Min. Kemayah: “Secured Tenure and Ownership Is Good for Responsible Land and Natural Resource Governance”

Min. Dee-Maxwell Kemayah pose for a photo with LLA officials

Foreign Minister, Dee-Maxwell Saah Kemayah, Sr., has disclosed that there is evidence that secured tenure and ownership is good for responsible land and natural resource governance and management, stating that this is because when the rights of the people to own their land is guaranteed they are encouraged to invest in that land and to manage it in ways that their unborn children will inherit good quality land for their own development.

   “We believe that it will also encourage people across rural Liberia to invest more in the agriculture sector; especially for cash crop production, because their investment will be protected by law,” Minister Kemayah indicated.

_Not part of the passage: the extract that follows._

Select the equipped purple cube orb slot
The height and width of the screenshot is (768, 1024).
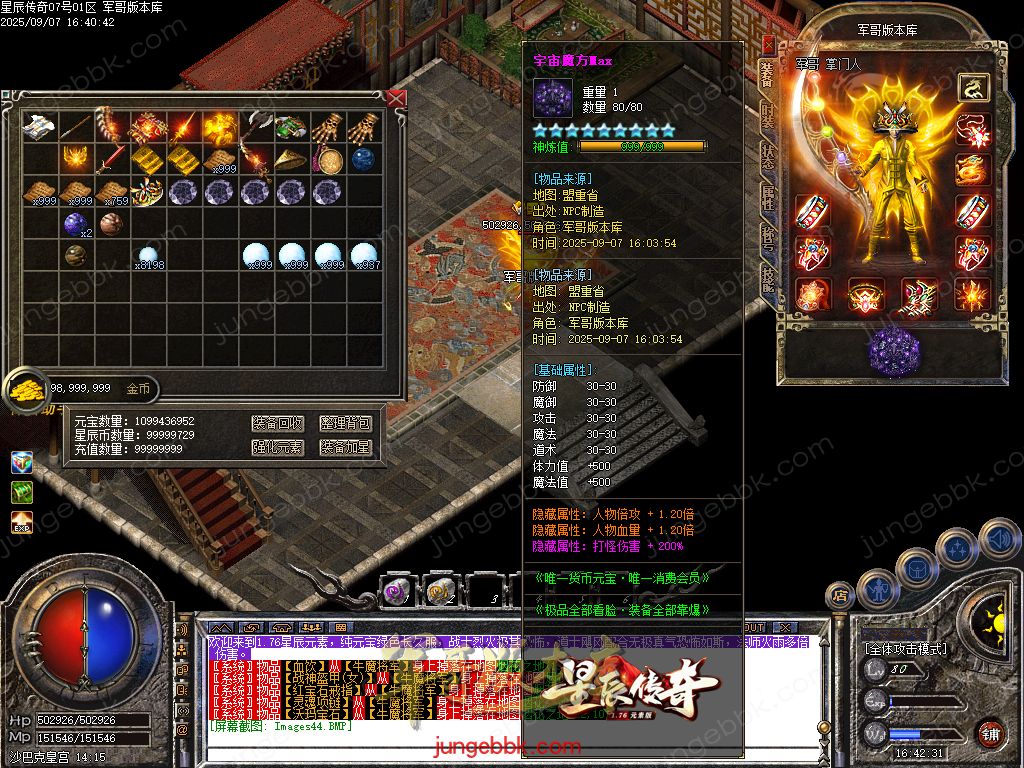pyautogui.click(x=893, y=351)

   Serving as keynote speaker at the Customary Land Formalization National Learning and Experience Sharing Conference, organized by the Liberia Land Authority (LLA) and partners and held on February 25, 2021 at the Ministerial Complex in Congo Town, Ambassador Kemayah, on behalf of His Excellency, President George Manneh Weah, and the entire government, extended heartfelt thanks to all stakeholders who are working with the Land Authority to support Customary Land formalization.

   Customary land formalization creates a pathway for the rural population to enter into the formal economy to engage with financial institutions and the wider private sector, and enter into mutually beneficial business relationships.

   “On behalf of His Excellency, Dr. George Manneh Weah, President of the Republic of Liberia, I assure that this government is committed to supporting the Land Authority and its civil society and international development partners to scale up customary land formalization across the country,” Minister Kemayah said.

   “We remain committed to this process, because we believe, without any doubt, that customary land formalization provides a solid foundation on which, as a country, we are building our pursuit of inclusive development, peace and shared prosperity,” Foreign Minister Kemayah assured the participants at the conference.

   The Foreign Minister said stakeholders have made significant strides in implementing the law. “I am particularly pleased to note that nationally civil society organizations are actively supporting more than 82 communities, covering more than 1.3 million hectares of land in 10 counties to formalize their land rights and secure deeds for their collective land. These efforts are benefiting more than 350,000 people directly and indirectly.”

   Speaking earlier, the Swedish Ambassador to Liberia, Ambassador Ingrid Wetterqvist, said they advise the communities, the public, the private and development partners to review the implementation of the customary land formalization in order to exonerate glaring development and recommendations and consolidate for future efforts.

   “Why is Sweden engaged in Liberia’s land reform? There are many challenges regarding land reform. We also strongly believe that there are opportunities that exist for Liberia to overcome these challenges to optimize its significant potentials to reduce poverty and conflict, promoting every cultural and economic developments. Some of the challenges include inadequate infrastructure and capacitie,” Ambassador Wetterqvist intoned.

   The Swedish Ambassador voiced that many of the land records, including maps, deeds and resources were also destroyed during the civil war.

   “The problem of multiple and competing claiming rights over lands has resulted in disputes, including existence of borders between most of these units such as counties, districts and clans. There is also a big component of gender inequality, the weakened protection of women’s right to land, especially for urban driven poor women without literacy. The rapidly increase in urban population has intensified pressure on ancestral urban land, unresolved land disputes present threats to national peace if they are not adequately addressed, and this was also identified in your TRC report in 2009.

   “We thank you all at the moment for new opportunities. We are pleased to see the progress and the positive momentum in Liberia in land reform. In 2016 the LLA was established, coming out of it predecessor the Liberia Land Commission, the land authority has a clear and comprehensive mandate for land governance and administration. In 2018, Liberia’s National Legislature created the Liberia Land Rights Act, which provides the overall framework as well as guarantee for customary land rights,” Ambassador Wetterqvist noted.

   For his part, Cllr. Kula Jackson, a commissioner at the LLA, said the roles of LLA is to ensure quality control and systemic formalization customary land, noting that the LLA has verified steps completed by CSOs assisting communities verification of the customary land formalization is achieved through the conduct of key informant interviews, focused group discussion and general town hall meetings to assess community knowledge and participation.